Stored records:
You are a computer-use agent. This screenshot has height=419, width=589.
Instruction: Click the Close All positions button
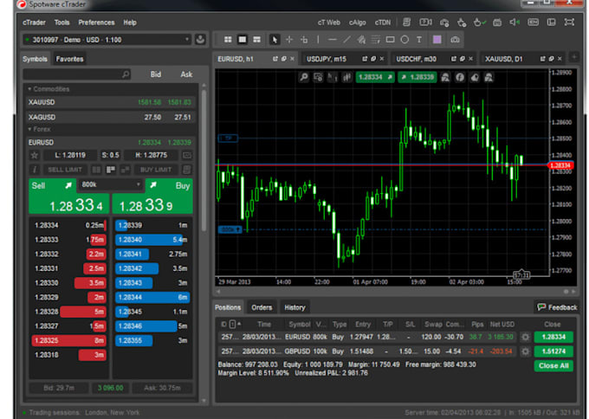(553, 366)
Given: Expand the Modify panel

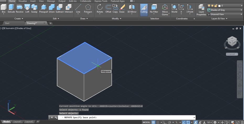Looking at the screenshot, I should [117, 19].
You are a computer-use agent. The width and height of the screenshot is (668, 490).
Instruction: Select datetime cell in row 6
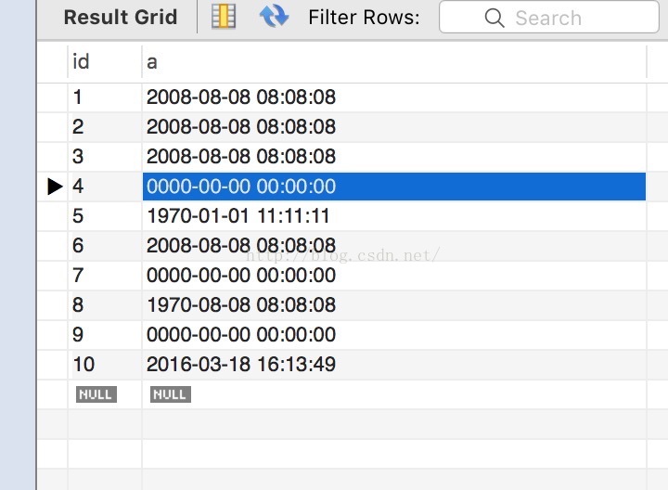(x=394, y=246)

■ **WHAT THE TASK REQUIRES**
Word for word, give again the lines from the line with "You are a computer-use agent. The" through the end of the records above, with both ends included and the pictures left out.

■ **SOLUTION**
You are a computer-use agent. The width and height of the screenshot is (668, 490).
Instruction: Select datetime cell in row 6
(x=394, y=246)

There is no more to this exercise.